In lymph-node negative breast cancer patients, the high score group was associated with a 5.36 fold increased risk compared with low score group. However, because of wide 95% CIs in these categorical analyses, these results should be interpreted with cautions. Yet the 95% CIs became narrower when examining analyses between ordinal value of risk group and DFS (HR, 2.21; 95% CI 1.45-3.35; P
0.001). In our study, neither lipocalin-2 nor MMP-9 level correlated with lymph-node status. Assuming the cooperative role of lipocalin-2 and MMP-9 in tumor progression, poor prognosis associated with high levels of both markers could be attributed to the enhanced activity of MMP-9 by lipocalin-2 and subsequent molecular path related with tumoral invasiveness and diffusion in lymph-node negative status. To date, axillary lymph-node status remains the most powerful predictor for recurrence and survival of primary breast cancer. Nevertheless, approximately one-third of women with node negative breast cancer develop distant metastases 10
years after local therapy [45
]. Thus, newer prognostic factors are urgently required to identify meaningful high risk subgroups within lymph-node negative breast cancer patients who may benefit from adjuvant therapy regimens. Although the hazard ratios of around 2 obtained from the combined risk score based on the overall patients are not big enough to impact on clinical practice, our result suggests that the combined score of both markers might have potential predictive value for metastasis and recurrence of patients with lymph-node negative breast cancer. However, these results are speculative and need to be confirmed in independent and large number of subjects to evaluate the external validity.

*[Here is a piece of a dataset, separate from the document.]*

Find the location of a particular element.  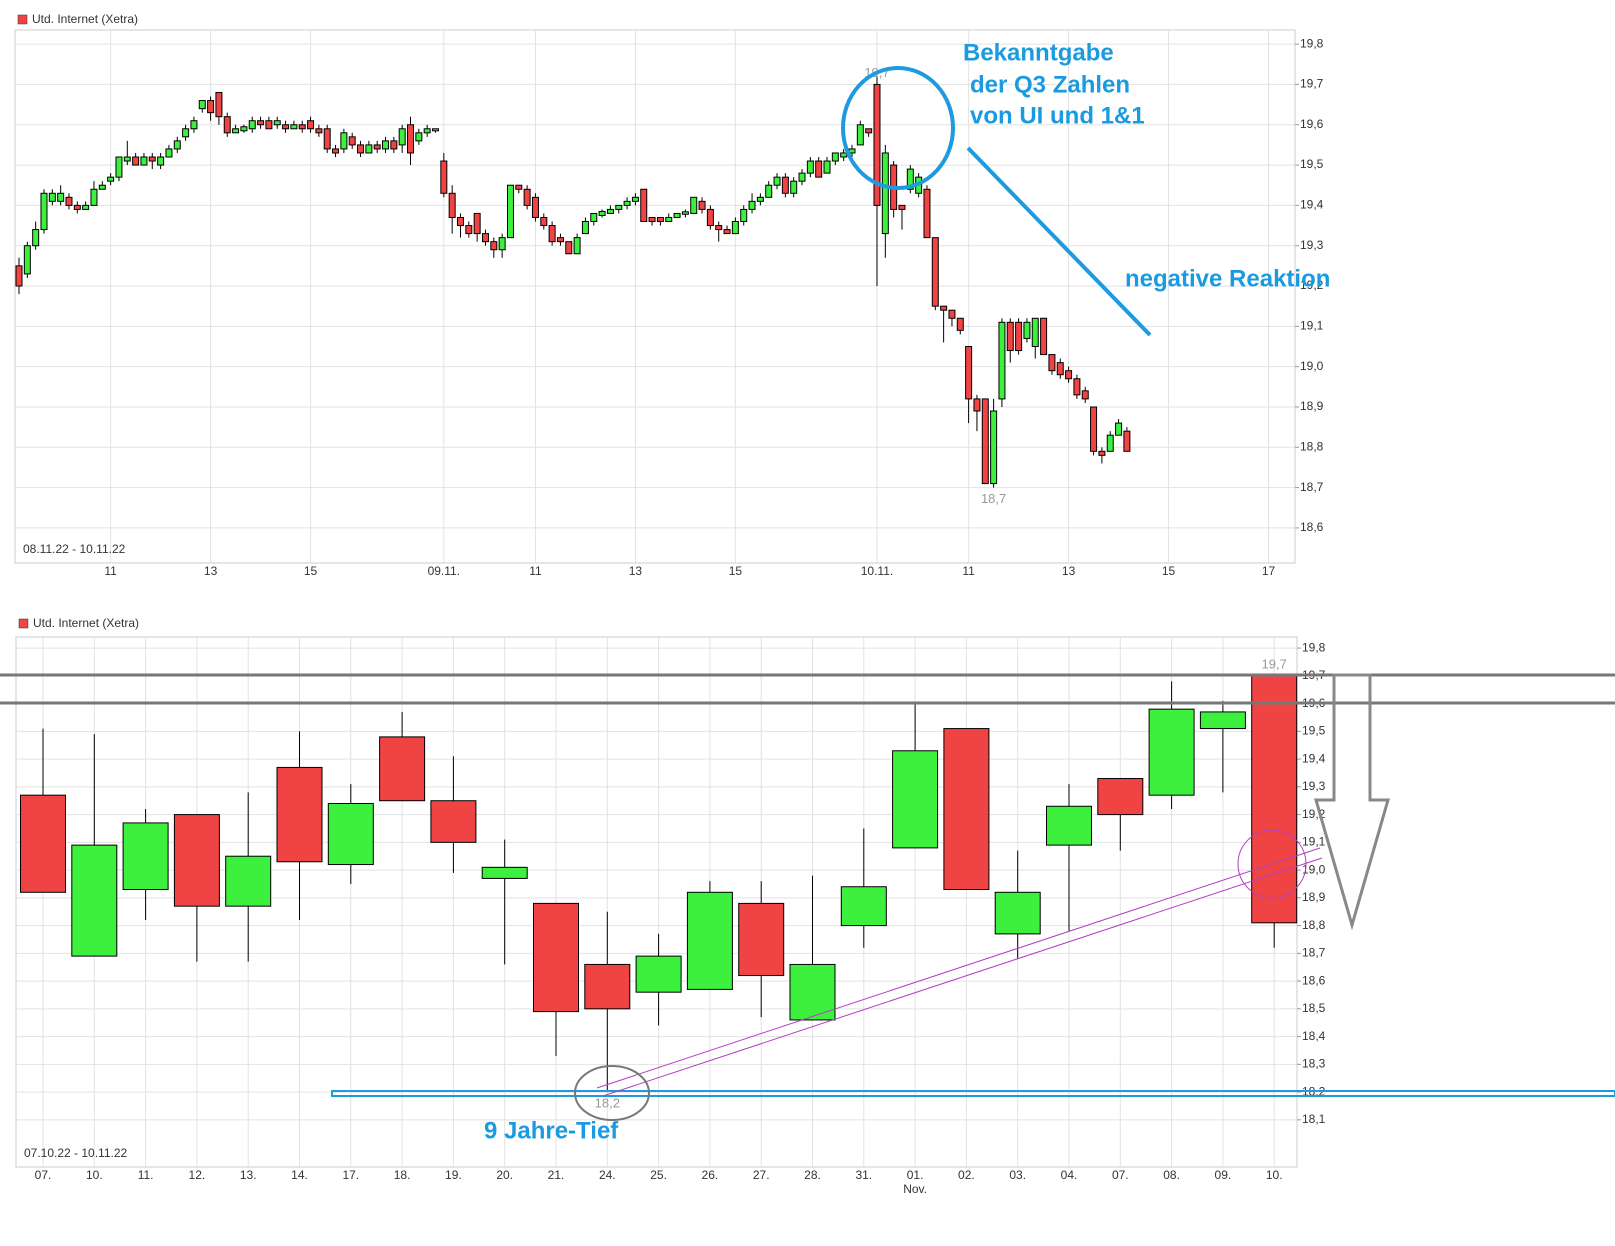

y-tick-label: 19,2 is located at coordinates (1312, 285).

Our study has several limitations. We collected and measured both markers in a single manner, thus could not completely characterize the profiles of both markers accompanied by treatment response and subsequent survival. In addition, due to the relatively short term follow-up time, we could not assess the relationship between both markers and long term survival related to mortality of breast cancer. Thus these results must be interpreted cautiously and need to be confirmed in large prospective trials with serial measurements. In addition, it is worthwhile to investigate if surgical treatment of tumor results in subsequent clearing of both markers in serum assuming that the second primary cancer or recurrent breast cancer is causative for the elevated lipocalin-2 and MMP-9.